### YOUR GOAL
The lines from the one holding "768x462 pixels." through the end of the records below are to be written out exactly, and nothing else; pictures are to be left out.
····················
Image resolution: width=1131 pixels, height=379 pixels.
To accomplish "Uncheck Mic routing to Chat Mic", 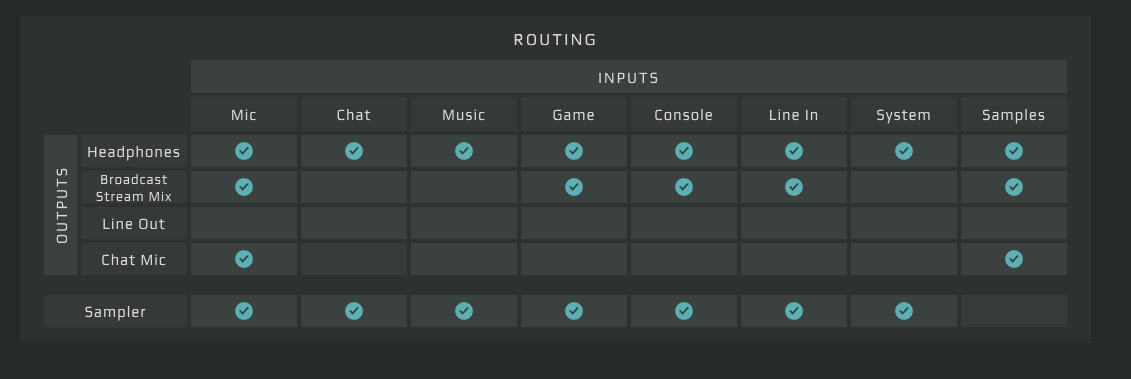I will (244, 259).
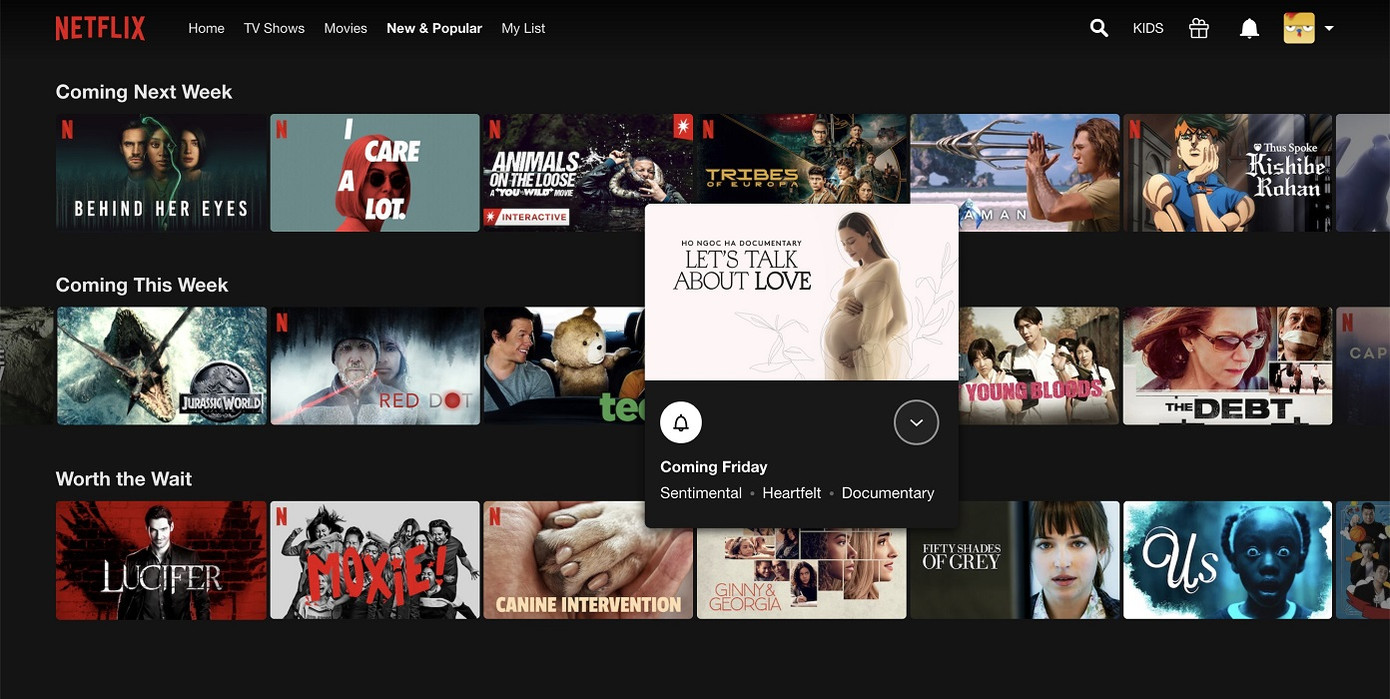Click the Let's Talk About Love preview image

coord(801,292)

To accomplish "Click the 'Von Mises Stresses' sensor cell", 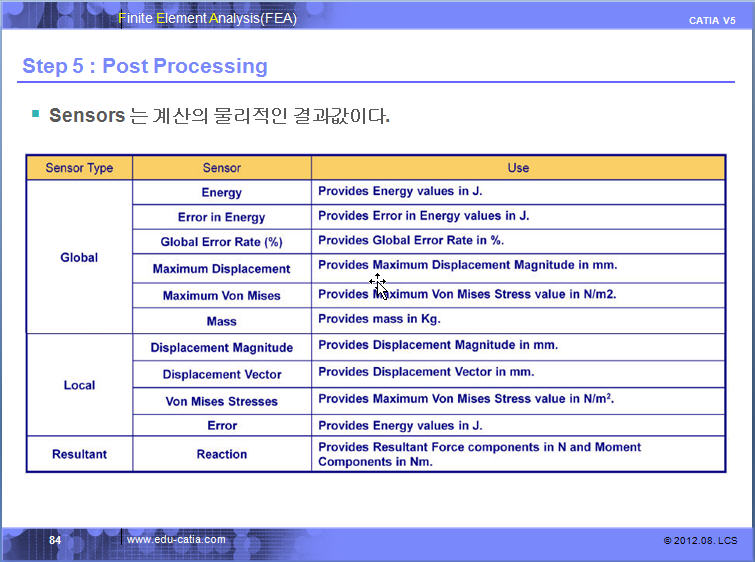I will pos(221,401).
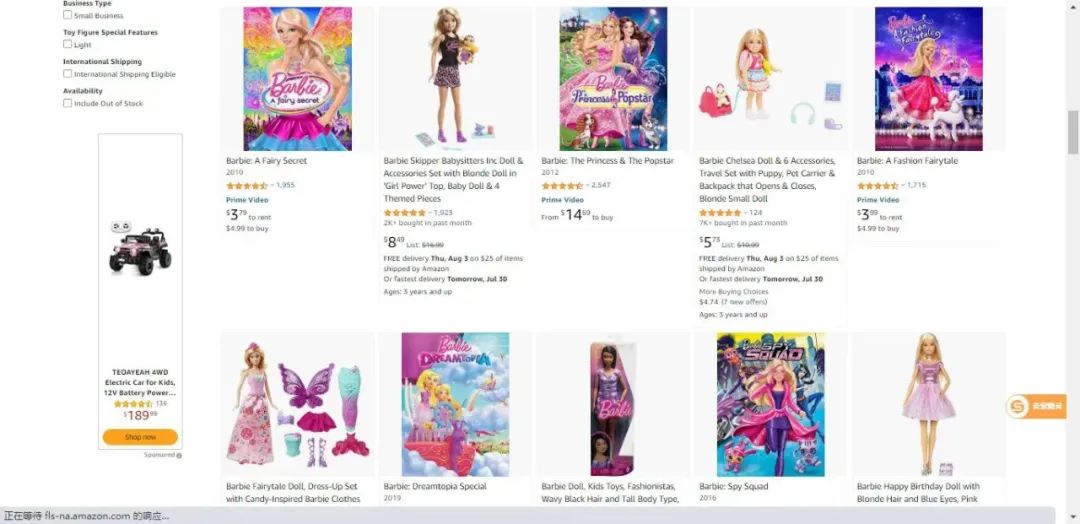
Task: Click the orange floating S widget icon
Action: [1017, 406]
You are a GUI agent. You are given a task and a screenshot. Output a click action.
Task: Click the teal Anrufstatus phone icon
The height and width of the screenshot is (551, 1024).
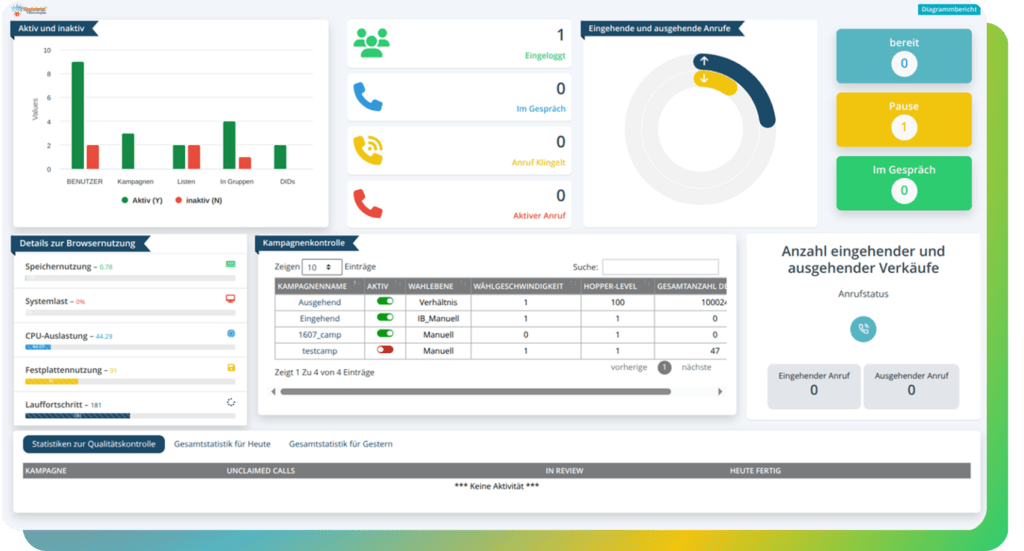863,329
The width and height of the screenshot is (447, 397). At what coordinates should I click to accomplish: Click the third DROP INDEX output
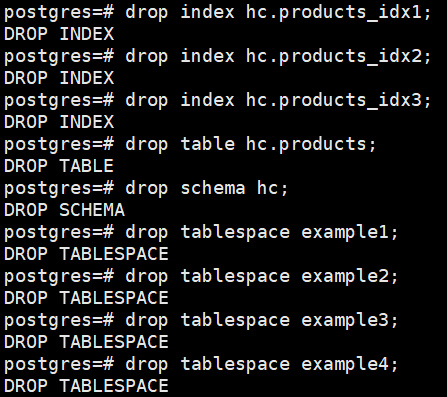tap(59, 122)
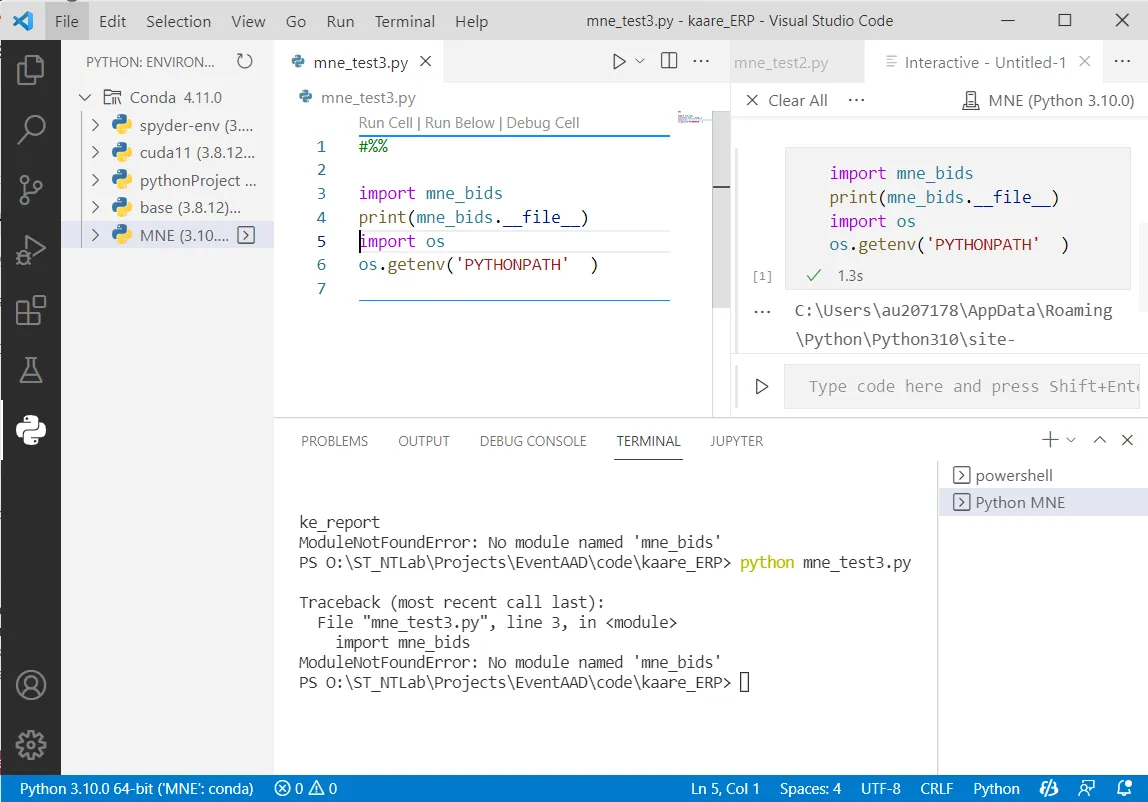Click the interactive code input box

pyautogui.click(x=960, y=386)
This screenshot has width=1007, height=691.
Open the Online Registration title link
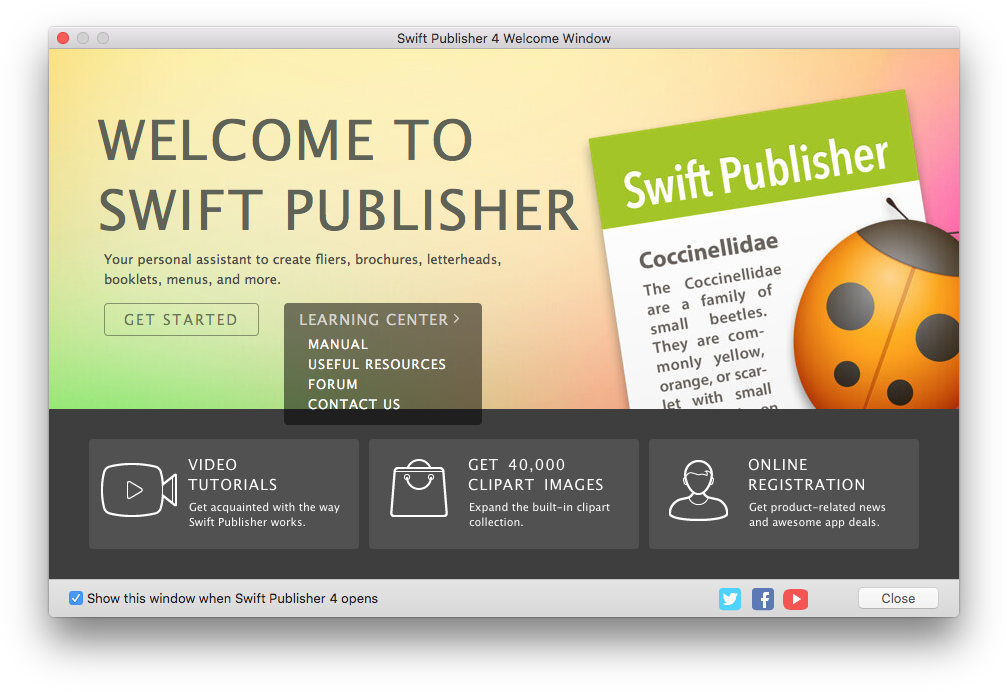click(806, 474)
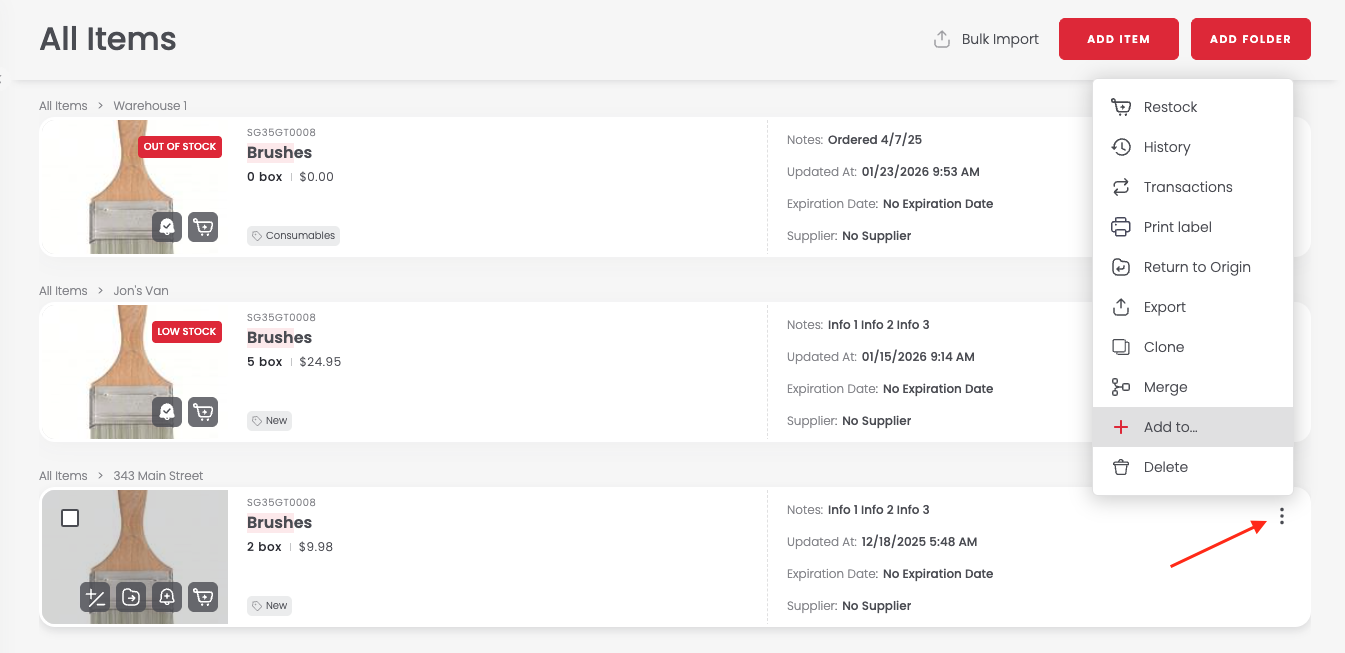The height and width of the screenshot is (653, 1345).
Task: Click the restock cart icon on Jon's Van Brushes
Action: coord(203,412)
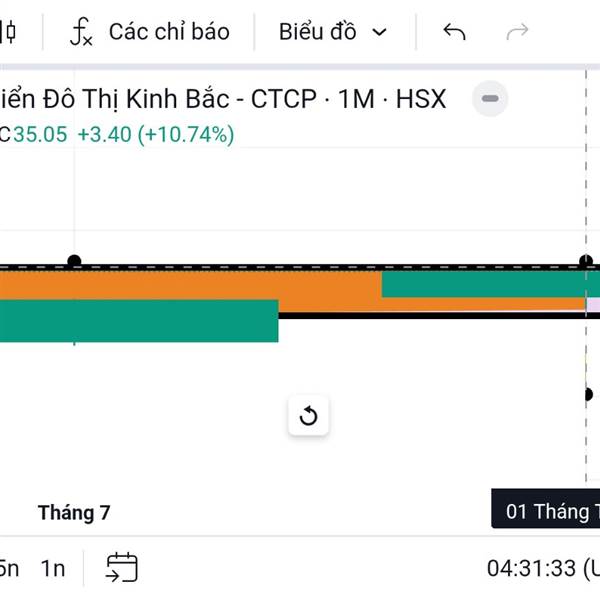Image resolution: width=600 pixels, height=600 pixels.
Task: Select the 1n time range
Action: tap(53, 569)
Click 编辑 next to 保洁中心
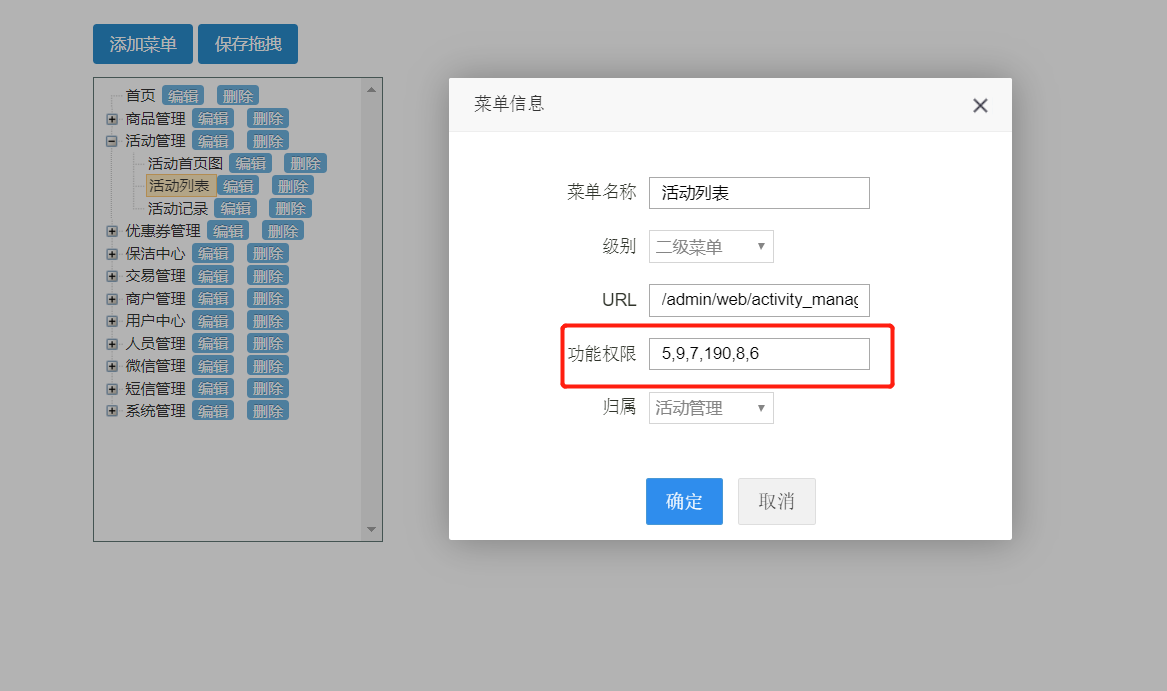1167x691 pixels. (213, 252)

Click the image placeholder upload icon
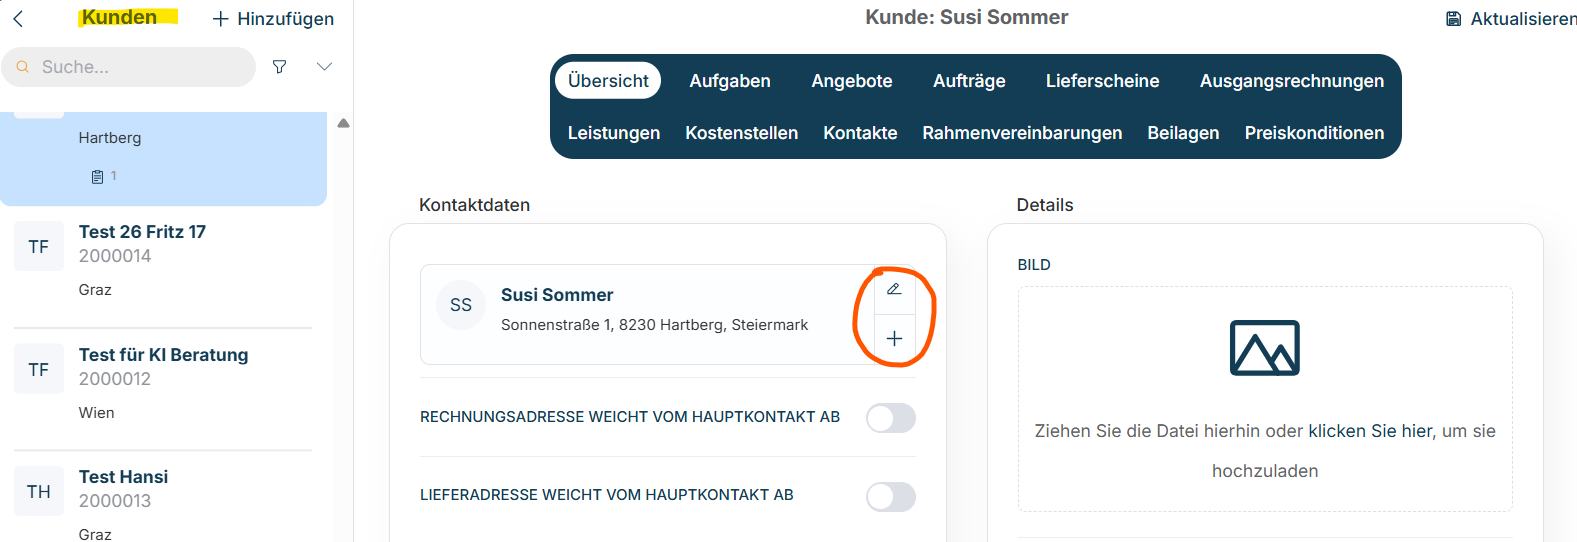coord(1264,348)
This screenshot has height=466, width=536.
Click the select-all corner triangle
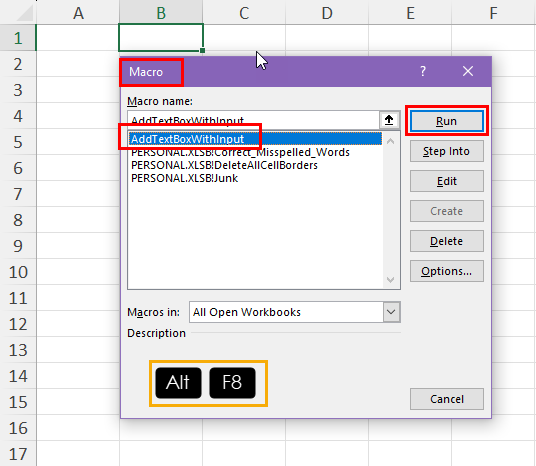point(25,13)
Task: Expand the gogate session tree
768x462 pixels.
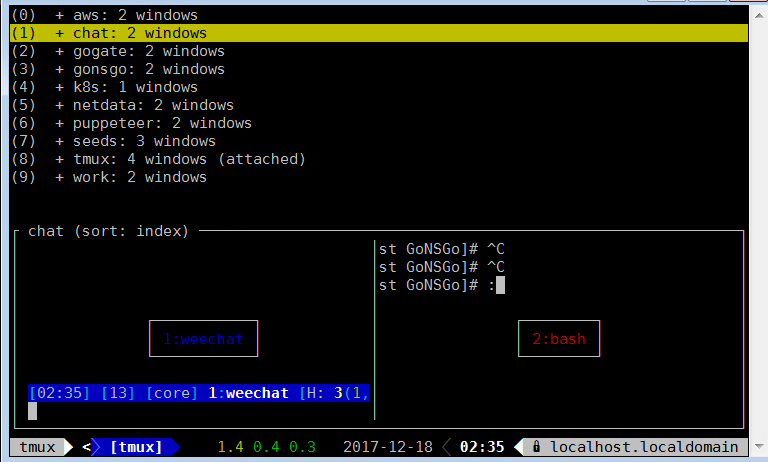Action: pyautogui.click(x=60, y=51)
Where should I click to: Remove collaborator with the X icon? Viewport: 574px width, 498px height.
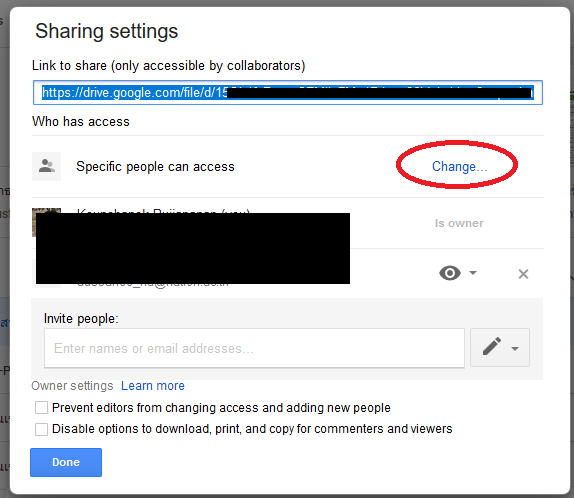pos(523,274)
····················
### SOLUTION TO THIS EXERCISE
768x462 pixels.
Action: pyautogui.click(x=60, y=51)
Where should I click to: Remove collaborator with the X icon? Viewport: 574px width, 498px height.
pos(523,274)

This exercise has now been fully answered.